Apesar de o júri de Stewart ter feito justiça a alguns dos projetos mais interessantes do programa deste ano, como o celebrado prémio do júri a João Canijo ou a Hélène Louvart pela fotografia atordoante de “Disco Boy”, a escolha do documentário francês pareceu um veredito chegado em forma de um compromisso, quase como se esta fosse a única solução encontrada em comum acordo entre eles. Só isso explicaria coisas tão inconsistentes como o prémio de argumento a “Music”, de Angela Schanelec ou melhor realização para Philippe Garrel por “Le Grand Chariot”.

Mas o melhor momento da noite foi quando a pequena Sofía Otero, de apenas oito anos, foi anunciada como a melhor performance do festival pelo seu papel como uma menina trans em “20.000 Espécies de Abelhas”. Sem conseguir segurar as lágrimas e visivelmente nervosa com a situação, ela fez o discurso mais emocionante da noite agradecendo a cada um dos membros da sua extensa família.

A beleza transcendental de “Sur L’Adamant”

“Sur L’Adamant” se passa todo dentro de um barco atracado no rio Sena, no centro de Paris, e que funciona como uma instalação para doentes mentais. O barco é um porto seguro para aqueles que muitas vezes são considerados “loucos” e assim, permitindo que estes indivíduos desenvolvam os seus interesses artísticos, como a música ou a pintura, e também participem em outras atividades como atender clientes no pequeno Café improvisado dentro do barco.

O filme de Philibert não só era o único “alien” da competição, como também enfrentou vários obstáculos, como ter sido exibido nos últimos dias do festival, o que limitou o seu público, ou ter recebido muitas críticas medianas desde a sua estreia. Para além disso, o filme faz parte de uma linha de documentário que não está muito na moda nos festivais, onde ideais conceituais dão mais protagonismo que o seu tema principal. Veja-se o caso de “Iron Butterflies” por exemplo, um muito interessante documentário no programa deste ano sobre o abate do voo M17 da Malaysia Airlines em 2014 no leste da Ucrânia. Ao mesmo tempo que o filme elaborava uma investigação reveladora sobre o acidente, tentava forjar um aspecto visual “artsy” como dispositivo narrativo para explorar outros conceitos filosóficos, resultando numa certa falta de empatia e conexão com as pessoas nele documentadas. 

O documentário de Philibert é o oposto disso tudo.

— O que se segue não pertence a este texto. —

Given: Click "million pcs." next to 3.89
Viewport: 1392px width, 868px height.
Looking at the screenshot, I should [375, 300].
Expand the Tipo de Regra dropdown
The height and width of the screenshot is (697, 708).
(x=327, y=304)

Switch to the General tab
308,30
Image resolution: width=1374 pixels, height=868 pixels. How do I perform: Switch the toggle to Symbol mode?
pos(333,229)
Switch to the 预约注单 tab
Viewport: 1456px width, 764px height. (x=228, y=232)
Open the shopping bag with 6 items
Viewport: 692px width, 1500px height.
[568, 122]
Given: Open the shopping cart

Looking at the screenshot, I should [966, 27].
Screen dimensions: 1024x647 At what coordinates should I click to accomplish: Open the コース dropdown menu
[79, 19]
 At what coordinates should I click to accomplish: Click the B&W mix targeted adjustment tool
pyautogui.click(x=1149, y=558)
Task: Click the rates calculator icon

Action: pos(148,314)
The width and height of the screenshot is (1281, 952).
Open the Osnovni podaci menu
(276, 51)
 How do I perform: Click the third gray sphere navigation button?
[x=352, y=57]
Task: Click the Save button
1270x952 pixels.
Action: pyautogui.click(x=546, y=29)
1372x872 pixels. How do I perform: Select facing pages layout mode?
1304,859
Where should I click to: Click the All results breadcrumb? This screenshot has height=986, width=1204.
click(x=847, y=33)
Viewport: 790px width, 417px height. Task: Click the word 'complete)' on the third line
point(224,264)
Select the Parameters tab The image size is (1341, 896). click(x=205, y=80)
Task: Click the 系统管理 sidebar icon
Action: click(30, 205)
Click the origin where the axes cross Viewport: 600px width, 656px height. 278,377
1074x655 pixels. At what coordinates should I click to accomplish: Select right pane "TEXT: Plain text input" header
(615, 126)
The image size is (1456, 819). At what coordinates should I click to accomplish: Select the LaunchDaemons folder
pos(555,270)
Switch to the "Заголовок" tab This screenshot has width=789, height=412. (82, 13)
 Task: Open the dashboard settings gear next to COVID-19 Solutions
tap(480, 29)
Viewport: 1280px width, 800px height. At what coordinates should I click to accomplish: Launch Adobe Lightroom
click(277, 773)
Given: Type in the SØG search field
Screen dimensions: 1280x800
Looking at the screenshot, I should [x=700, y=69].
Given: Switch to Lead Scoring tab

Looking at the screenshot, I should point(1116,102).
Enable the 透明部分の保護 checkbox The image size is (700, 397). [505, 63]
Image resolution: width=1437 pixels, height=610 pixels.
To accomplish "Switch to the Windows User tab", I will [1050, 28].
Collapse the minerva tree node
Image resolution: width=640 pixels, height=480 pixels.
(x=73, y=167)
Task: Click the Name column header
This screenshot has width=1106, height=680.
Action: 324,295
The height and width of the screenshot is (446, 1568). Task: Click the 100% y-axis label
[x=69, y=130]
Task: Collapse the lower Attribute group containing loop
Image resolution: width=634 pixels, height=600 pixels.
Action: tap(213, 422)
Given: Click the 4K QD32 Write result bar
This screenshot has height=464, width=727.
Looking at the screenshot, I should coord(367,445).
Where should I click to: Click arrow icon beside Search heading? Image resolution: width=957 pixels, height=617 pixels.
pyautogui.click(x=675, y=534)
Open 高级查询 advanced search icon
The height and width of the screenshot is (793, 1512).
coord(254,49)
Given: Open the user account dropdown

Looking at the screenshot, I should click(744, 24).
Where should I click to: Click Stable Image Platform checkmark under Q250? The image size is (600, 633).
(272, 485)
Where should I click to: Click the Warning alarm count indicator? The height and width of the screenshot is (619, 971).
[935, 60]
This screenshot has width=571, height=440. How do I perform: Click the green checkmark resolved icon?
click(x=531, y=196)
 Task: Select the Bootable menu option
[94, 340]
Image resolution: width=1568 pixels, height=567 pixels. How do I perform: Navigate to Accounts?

É um filme que acredita no poder da sua honestidade como a força que lhe dá movimento. É um filme que tem no centro da sua narrativa um desejo imenso de compreender o outro e de nos confrontar com o que consideramos inadequado, mas é também um filme sobre o poder transformador da arte e do cinema. Um dos personagens mais interessantes, um senhor que parece sofrer de transtorno bipolar, acredita piamente ter sido a inspiração a um dos personagens de “Paris, Texas”, mas que o “malandro” do Wim Wenders nunca teve coragem para admiti-lo. Em outro momento eles tentam organizar uma mostra de cinema no barco (um filme por dia) no qual todos podem sugerir filmes e já no final, quando vemos o programa anunciado, alguns dos filmes incluem o “8½ “ de Fellini ou o “Através das Oliveiras” de Abbas Kiarostami.

O reconhecimento a “Sur L’Adamant” chega mais de 20 anos depois do seu aclamado Ser e Ter colecionar dezenas de prémios pelos festivais pelo mundo. O documentário de 2002 acompanhava a rotina de um infantário numa comunidade no interior da França durante todo um ano escolar e o seu dedicado professor, Georges Lopez, que mostrava paciência e dedicação no trato com aquelas crianças.

Além disso, o urso de ouro a Philibert dá continuação a uma tendência dos grandes festivais europeus e vem logo depois de Veneza ter também atribuído o seu prémio máximo a um documentário, o “All The Beauty And The Bloodshed” de Laura Poitras, sobre a crise dos opiáceos nos Estados Unidos.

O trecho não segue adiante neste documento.